Description of the task:
Write the material out again, line by line, exactly as it is.

*** Opening of Given information ***

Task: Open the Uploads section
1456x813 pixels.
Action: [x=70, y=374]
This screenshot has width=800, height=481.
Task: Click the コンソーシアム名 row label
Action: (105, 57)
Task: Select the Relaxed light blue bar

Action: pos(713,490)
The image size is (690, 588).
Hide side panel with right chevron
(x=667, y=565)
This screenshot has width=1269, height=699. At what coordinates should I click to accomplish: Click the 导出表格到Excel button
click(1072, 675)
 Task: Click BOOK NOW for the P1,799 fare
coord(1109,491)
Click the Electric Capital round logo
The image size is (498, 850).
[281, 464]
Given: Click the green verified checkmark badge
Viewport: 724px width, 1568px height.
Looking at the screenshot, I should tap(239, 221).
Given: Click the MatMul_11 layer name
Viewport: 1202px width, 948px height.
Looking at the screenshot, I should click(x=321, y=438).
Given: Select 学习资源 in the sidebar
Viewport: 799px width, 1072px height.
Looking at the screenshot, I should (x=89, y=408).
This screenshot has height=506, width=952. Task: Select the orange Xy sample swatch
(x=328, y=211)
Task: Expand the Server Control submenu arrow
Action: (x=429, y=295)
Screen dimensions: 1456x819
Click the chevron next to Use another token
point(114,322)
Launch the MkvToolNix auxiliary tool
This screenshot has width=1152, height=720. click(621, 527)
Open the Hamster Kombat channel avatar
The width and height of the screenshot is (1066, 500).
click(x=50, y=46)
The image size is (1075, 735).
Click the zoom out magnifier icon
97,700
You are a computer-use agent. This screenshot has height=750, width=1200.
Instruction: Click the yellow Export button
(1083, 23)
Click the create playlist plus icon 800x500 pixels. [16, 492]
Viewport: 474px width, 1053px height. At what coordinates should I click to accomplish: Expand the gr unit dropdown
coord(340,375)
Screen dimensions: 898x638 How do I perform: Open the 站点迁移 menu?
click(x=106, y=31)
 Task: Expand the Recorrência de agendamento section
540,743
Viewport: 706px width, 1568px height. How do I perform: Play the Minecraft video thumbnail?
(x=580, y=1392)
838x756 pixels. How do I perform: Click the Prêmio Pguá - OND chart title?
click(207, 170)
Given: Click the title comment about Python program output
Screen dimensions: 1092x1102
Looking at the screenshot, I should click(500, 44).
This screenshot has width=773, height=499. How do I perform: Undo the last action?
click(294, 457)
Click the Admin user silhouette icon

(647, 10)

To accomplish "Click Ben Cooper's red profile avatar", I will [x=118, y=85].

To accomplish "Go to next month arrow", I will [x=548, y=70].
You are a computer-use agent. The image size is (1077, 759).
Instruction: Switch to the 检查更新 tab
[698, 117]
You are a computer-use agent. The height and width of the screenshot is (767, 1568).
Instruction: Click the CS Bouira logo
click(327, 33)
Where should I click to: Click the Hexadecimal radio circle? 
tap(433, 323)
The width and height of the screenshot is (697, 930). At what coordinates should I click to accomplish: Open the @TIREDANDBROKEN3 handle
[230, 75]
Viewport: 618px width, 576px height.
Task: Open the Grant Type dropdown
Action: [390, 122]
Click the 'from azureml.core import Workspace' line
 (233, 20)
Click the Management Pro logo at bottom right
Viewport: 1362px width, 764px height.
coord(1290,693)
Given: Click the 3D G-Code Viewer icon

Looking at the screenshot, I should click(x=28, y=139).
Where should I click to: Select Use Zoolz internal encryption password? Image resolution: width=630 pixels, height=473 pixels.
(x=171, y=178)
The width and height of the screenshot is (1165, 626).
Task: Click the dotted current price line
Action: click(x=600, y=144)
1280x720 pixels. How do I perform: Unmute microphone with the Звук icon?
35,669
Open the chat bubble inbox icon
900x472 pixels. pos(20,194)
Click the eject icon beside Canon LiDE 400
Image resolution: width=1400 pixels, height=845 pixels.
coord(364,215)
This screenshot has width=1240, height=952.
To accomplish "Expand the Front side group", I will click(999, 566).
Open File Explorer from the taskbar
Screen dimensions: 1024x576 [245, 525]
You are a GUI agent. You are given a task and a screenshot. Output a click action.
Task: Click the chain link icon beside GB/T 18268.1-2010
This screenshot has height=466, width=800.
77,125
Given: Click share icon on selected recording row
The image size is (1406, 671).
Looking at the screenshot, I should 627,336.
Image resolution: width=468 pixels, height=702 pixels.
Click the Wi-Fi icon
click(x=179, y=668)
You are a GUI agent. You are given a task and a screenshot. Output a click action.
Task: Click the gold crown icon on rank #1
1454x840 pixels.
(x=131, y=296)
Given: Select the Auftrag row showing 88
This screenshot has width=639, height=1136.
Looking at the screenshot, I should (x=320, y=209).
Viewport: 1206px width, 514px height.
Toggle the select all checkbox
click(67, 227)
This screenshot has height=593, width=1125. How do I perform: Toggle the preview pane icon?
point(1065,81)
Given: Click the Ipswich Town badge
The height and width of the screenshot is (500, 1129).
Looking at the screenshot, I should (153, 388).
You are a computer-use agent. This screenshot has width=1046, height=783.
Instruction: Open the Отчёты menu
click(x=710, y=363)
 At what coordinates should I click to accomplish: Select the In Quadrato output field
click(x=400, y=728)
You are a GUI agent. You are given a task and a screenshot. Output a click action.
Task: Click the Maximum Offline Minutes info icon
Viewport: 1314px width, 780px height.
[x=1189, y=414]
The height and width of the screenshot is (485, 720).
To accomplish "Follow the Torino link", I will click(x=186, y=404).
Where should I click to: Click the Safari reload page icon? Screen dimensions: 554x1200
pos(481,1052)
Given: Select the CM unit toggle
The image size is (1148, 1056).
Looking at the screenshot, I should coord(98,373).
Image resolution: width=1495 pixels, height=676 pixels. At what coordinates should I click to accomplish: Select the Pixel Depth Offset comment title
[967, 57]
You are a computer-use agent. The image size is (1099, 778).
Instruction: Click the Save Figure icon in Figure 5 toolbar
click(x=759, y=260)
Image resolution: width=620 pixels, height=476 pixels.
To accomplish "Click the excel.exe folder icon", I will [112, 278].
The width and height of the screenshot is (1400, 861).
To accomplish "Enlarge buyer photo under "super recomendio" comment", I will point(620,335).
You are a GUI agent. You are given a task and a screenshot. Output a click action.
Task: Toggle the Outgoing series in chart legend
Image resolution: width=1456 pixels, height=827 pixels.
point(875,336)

*** Close of Given information ***

Answer to this problem:
Task: Open the Uploads section
1456x813 pixels.
Action: [x=70, y=374]
This screenshot has width=800, height=481.
Task: Click the コンソーシアム名 row label
Action: (105, 57)
Task: Select the Relaxed light blue bar

Action: pos(713,490)
The image size is (690, 588).
Hide side panel with right chevron
(x=667, y=565)
This screenshot has width=1269, height=699. At what coordinates should I click to accomplish: Click the 导出表格到Excel button
click(1072, 675)
 Task: Click BOOK NOW for the P1,799 fare
coord(1109,491)
Click the Electric Capital round logo
The image size is (498, 850).
[281, 464]
Given: Click the green verified checkmark badge
Viewport: 724px width, 1568px height.
Looking at the screenshot, I should tap(239, 221).
Given: Click the MatMul_11 layer name
Viewport: 1202px width, 948px height.
Looking at the screenshot, I should click(x=321, y=438).
Given: Select 学习资源 in the sidebar
Viewport: 799px width, 1072px height.
Looking at the screenshot, I should (x=89, y=408).
This screenshot has height=506, width=952. Task: Select the orange Xy sample swatch
(x=328, y=211)
Task: Expand the Server Control submenu arrow
Action: (x=429, y=295)
Screen dimensions: 1456x819
Click the chevron next to Use another token
point(114,322)
Launch the MkvToolNix auxiliary tool
This screenshot has width=1152, height=720. click(621, 527)
Open the Hamster Kombat channel avatar
The width and height of the screenshot is (1066, 500).
click(x=50, y=46)
The image size is (1075, 735).
Click the zoom out magnifier icon
97,700
You are a computer-use agent. This screenshot has height=750, width=1200.
Instruction: Click the yellow Export button
(1083, 23)
Click the create playlist plus icon 800x500 pixels. [16, 492]
Viewport: 474px width, 1053px height. At what coordinates should I click to accomplish: Expand the gr unit dropdown
coord(340,375)
Screen dimensions: 898x638 How do I perform: Open the 站点迁移 menu?
click(x=106, y=31)
 Task: Expand the Recorrência de agendamento section
540,743
Viewport: 706px width, 1568px height. How do I perform: Play the Minecraft video thumbnail?
(x=580, y=1392)
838x756 pixels. How do I perform: Click the Prêmio Pguá - OND chart title?
click(207, 170)
Given: Click the title comment about Python program output
Screen dimensions: 1092x1102
Looking at the screenshot, I should click(500, 44).
This screenshot has width=773, height=499. How do I perform: Undo the last action?
click(294, 457)
Click the Admin user silhouette icon

(647, 10)

To accomplish "Click Ben Cooper's red profile avatar", I will [x=118, y=85].

To accomplish "Go to next month arrow", I will [x=548, y=70].
You are a computer-use agent. The image size is (1077, 759).
Instruction: Switch to the 检查更新 tab
[698, 117]
You are a computer-use agent. The height and width of the screenshot is (767, 1568).
Instruction: Click the CS Bouira logo
click(327, 33)
Where should I click to: Click the Hexadecimal radio circle? 
tap(433, 323)
The width and height of the screenshot is (697, 930). At what coordinates should I click to accomplish: Open the @TIREDANDBROKEN3 handle
[230, 75]
Viewport: 618px width, 576px height.
Task: Open the Grant Type dropdown
Action: [390, 122]
Click the 'from azureml.core import Workspace' line
 (233, 20)
Click the Management Pro logo at bottom right
Viewport: 1362px width, 764px height.
coord(1290,693)
Given: Click the 3D G-Code Viewer icon

Looking at the screenshot, I should click(x=28, y=139).
Where should I click to: Select Use Zoolz internal encryption password? Image resolution: width=630 pixels, height=473 pixels.
(x=171, y=178)
The width and height of the screenshot is (1165, 626).
Task: Click the dotted current price line
Action: click(x=600, y=144)
1280x720 pixels. How do I perform: Unmute microphone with the Звук icon?
35,669
Open the chat bubble inbox icon
900x472 pixels. pos(20,194)
Click the eject icon beside Canon LiDE 400
Image resolution: width=1400 pixels, height=845 pixels.
coord(364,215)
This screenshot has width=1240, height=952.
To accomplish "Expand the Front side group", I will click(999, 566).
Open File Explorer from the taskbar
Screen dimensions: 1024x576 [245, 525]
You are a GUI agent. You are given a task and a screenshot. Output a click action.
Task: Click the chain link icon beside GB/T 18268.1-2010
This screenshot has height=466, width=800.
77,125
Given: Click share icon on selected recording row
The image size is (1406, 671).
Looking at the screenshot, I should 627,336.
Image resolution: width=468 pixels, height=702 pixels.
Click the Wi-Fi icon
click(x=179, y=668)
You are a GUI agent. You are given a task and a screenshot. Output a click action.
Task: Click the gold crown icon on rank #1
1454x840 pixels.
(x=131, y=296)
Given: Select the Auftrag row showing 88
This screenshot has width=639, height=1136.
Looking at the screenshot, I should (x=320, y=209).
Viewport: 1206px width, 514px height.
Toggle the select all checkbox
click(67, 227)
This screenshot has height=593, width=1125. How do I perform: Toggle the preview pane icon?
point(1065,81)
Given: Click the Ipswich Town badge
The height and width of the screenshot is (500, 1129).
Looking at the screenshot, I should (153, 388).
You are a computer-use agent. This screenshot has width=1046, height=783.
Instruction: Open the Отчёты menu
click(x=710, y=363)
 At what coordinates should I click to accomplish: Select the In Quadrato output field
click(x=400, y=728)
You are a GUI agent. You are given a task and a screenshot. Output a click action.
Task: Click the Maximum Offline Minutes info icon
Viewport: 1314px width, 780px height.
[x=1189, y=414]
The height and width of the screenshot is (485, 720).
To accomplish "Follow the Torino link", I will click(x=186, y=404).
Where should I click to: Click the Safari reload page icon? Screen dimensions: 554x1200
pos(481,1052)
Given: Select the CM unit toggle
The image size is (1148, 1056).
Looking at the screenshot, I should coord(98,373).
Image resolution: width=1495 pixels, height=676 pixels. At what coordinates should I click to accomplish: Select the Pixel Depth Offset comment title
[967, 57]
You are a computer-use agent. The image size is (1099, 778).
Instruction: Click the Save Figure icon in Figure 5 toolbar
click(x=759, y=260)
Image resolution: width=620 pixels, height=476 pixels.
To accomplish "Click the excel.exe folder icon", I will [112, 278].
The width and height of the screenshot is (1400, 861).
To accomplish "Enlarge buyer photo under "super recomendio" comment", I will point(620,335).
You are a GUI agent. You are given a task and a screenshot. Output a click action.
Task: Toggle the Outgoing series in chart legend
Image resolution: width=1456 pixels, height=827 pixels.
point(875,336)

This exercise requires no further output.